# EXPLORE THE MATERIAL
1. In the article on infant sleep training, retype the passage starting with "At the end of" and going on through "due to chance.".
2. According to the article on infant sleep training, how many children from the original study did the researchers follow up with for the new study?

Don't lose sleep over letting your baby cry, says study
LEAVING your baby to cry does no harm, according to scientists.
Many parents instinctively rush to their baby's side when they hear it crying, but new research suggests they would be better off leaving it for a bit.
Using behavioural training to help babies fall asleep doesn't seem to harm them emotionally or developmentally years later, but it also doesn't benefit them long-term, according to an Australian study.
The study, which appeared in the journal 'Pediatrics', followed on a 2007 study by the same researchers that found babies and their parents benefited when the infants were taught to settle themselves to sleep.
But parents and doctors have expressed concern that the techniques could harm the children's emotional development, and that the techniques would have an impact on the children's relationship with their parents.
"We wanted to find out if the benefits were really long lasting and if there were any long-term effects," said lead author Anna Price, from The Royal Children's Hospital in Victoria, Australia.
Ms Price and her colleagues followed the same children and parents they had followed for the 2007 study.
In the original study, 326 children who had trouble sleeping were randomly assigned to different groups for their parents to try various sleep-encouraging techniques.
At the end of the study, researchers found the use of certain methods, such as "controlled comforting" and "camping out," improved the children's sleep problems and helped mothers with depression.
Controlled comforting is when a mother periodically responds to her child's cries, instead of the much-discussed "cry it out" approach. Camping out is when parents slowly ease out of a child's room.
For the new study, research-ers were able to follow up with 225 of the children from the original study. Of those, 122 had gone through the sleep training while the other 103 had not.
Overall, 9pc of the six-year-olds who went through training were having sleep problems compared with 7pc of those who did not go through training -- a difference so small that statistically, it could be due to chance.
The researchers also didn't find any differences when it came to the children's emotions, conduct or stress. And among parents, they didn't see a difference when it came to rates of depression, anxiety and stress.
Overall, there seemed to be no difference between the two groups in the degree of closeness between parent and child.

# ENTRIES SHOWN
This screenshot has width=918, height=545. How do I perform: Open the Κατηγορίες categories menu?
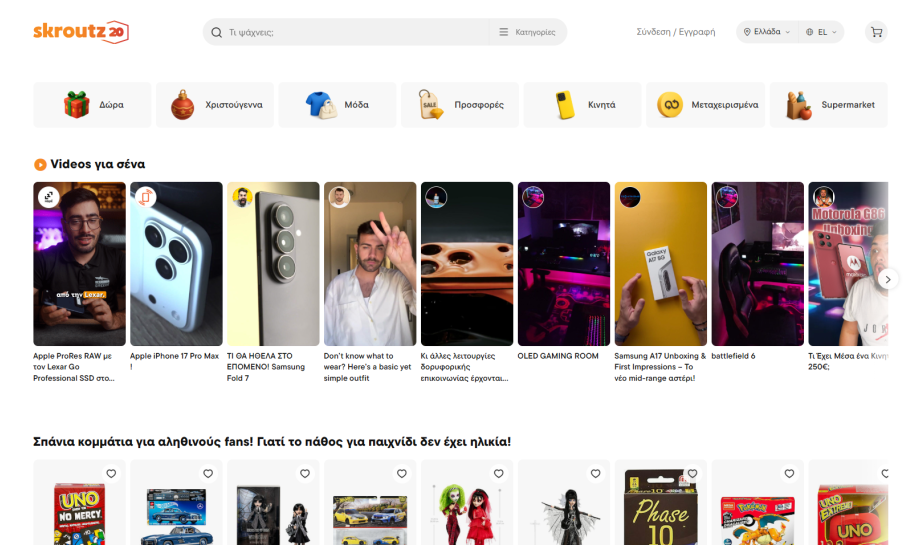point(527,32)
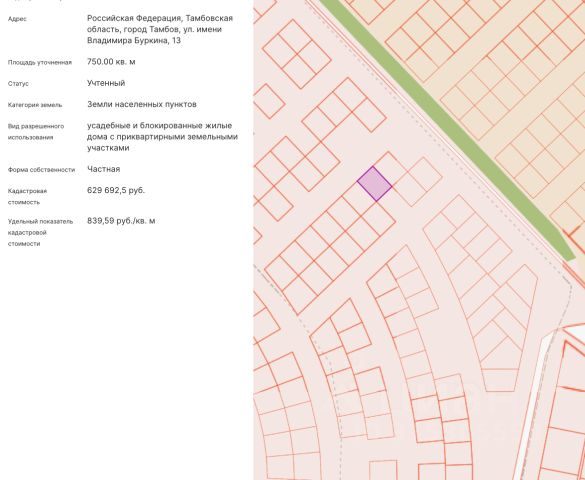Click the Вид разрешенного использования label
585x480 pixels.
pyautogui.click(x=36, y=132)
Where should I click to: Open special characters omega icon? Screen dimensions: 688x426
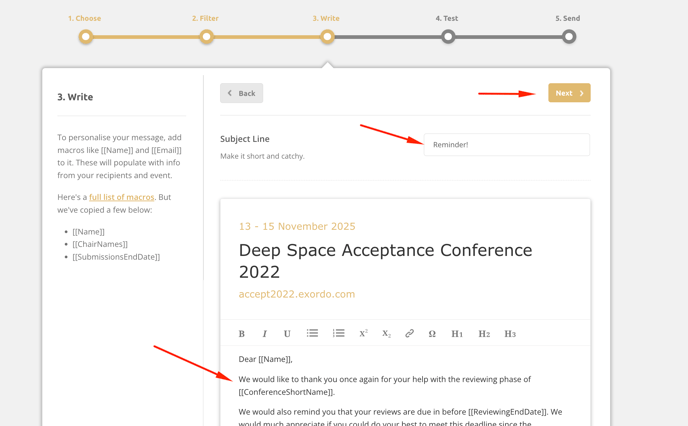[432, 334]
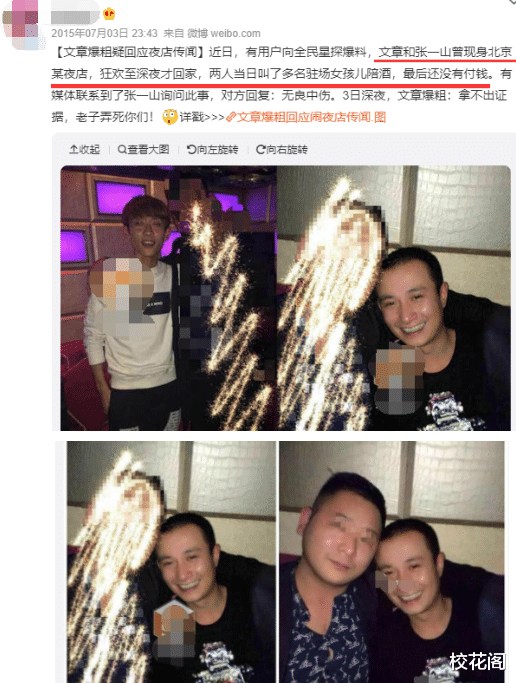Image resolution: width=516 pixels, height=683 pixels.
Task: Select the 查看大图 text label
Action: click(x=148, y=149)
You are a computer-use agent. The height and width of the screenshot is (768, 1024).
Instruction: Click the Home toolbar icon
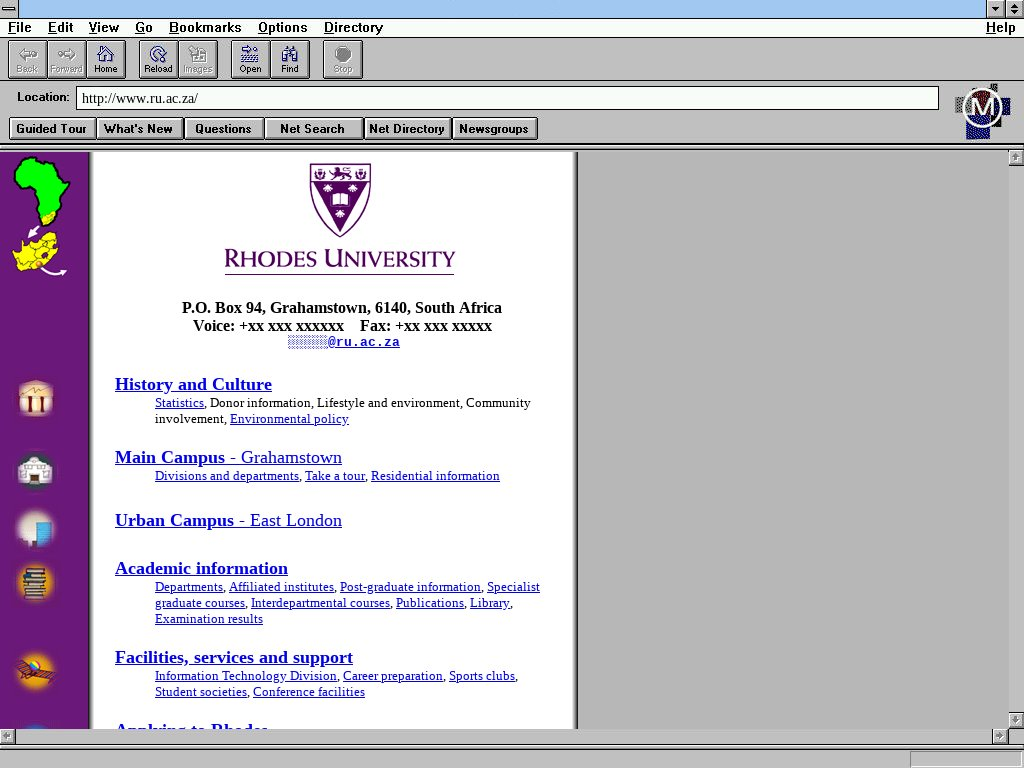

# ANSWERS FOR THE EXERCISE
1.
At the end of the study, researchers found the use of certain methods, such as "controlled comforting" and "camping out," improved the children's sleep problems and helped mothers with depression.
Controlled comforting is when a mother periodically responds to her child's cries, instead of the much-discussed "cry it out" approach. Camping out is when parents slowly ease out of a child's room.
For the new study, research-ers were able to follow up with 225 of the children from the original study. Of those, 122 had gone through the sleep training while the other 103 had not.
Overall, 9pc of the six-year-olds who went through training were having sleep problems compared with 7pc of those who did not go through training -- a difference so small that statistically, it could be due to chance.

2. 225 children